The bill might not pass there, but it might be worth using as a model in mediation here because it corrects a similar-sized unfunded liability in a way that seems less onerous on retirees without raising taxes in roughly the same period of time.
Although Illinois is the only state in the country with a pension plan in worse shape than our own, the proposed legislation there would only freeze COLAs for six years, according to the Chicago Tribune.
Among the key features of the House plan is a freeze on cost-of-living increases for all workers and retirees for as long as six years. Once the cost-of-living bumps resume, they would apply only to the first $25,000 of pensions. The inflation adjustments also would not be awarded until a person hits 67, a major departure public employees who have been allowed to retire much earlier in some cases and begin reaping the benefits of the annual increases immediately.
Of course, the devil is in the details, but it can’t hurt to give this a once-over. Also, it’s worth noting that we didn’t have to reform pensions in a fashion so impressive to the ALECs and Manhattan Institutes of the political worlds…
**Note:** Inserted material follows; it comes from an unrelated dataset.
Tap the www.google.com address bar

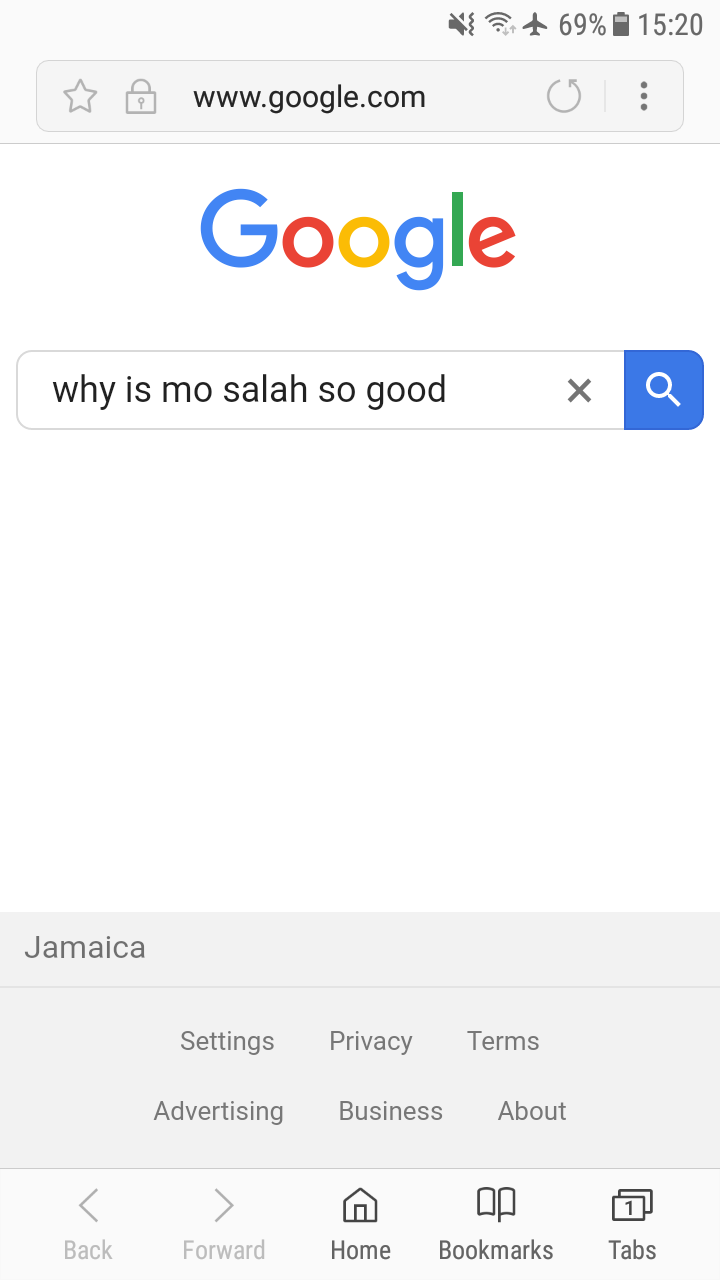point(309,97)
NPR did a really well-balanced story on Illinois’ pension reform efforts this weekend. Aside from having the two most unfunded state pension plans in the country, NPR points out another similarity with Rhode Island’s pension problems:
Over those many years, Illinois’ teachers, state troopers, university professors and other state employees have been paying their share, contributing about 8 to 12 percent out of every paycheck to their pension funds. But the state hasn’t.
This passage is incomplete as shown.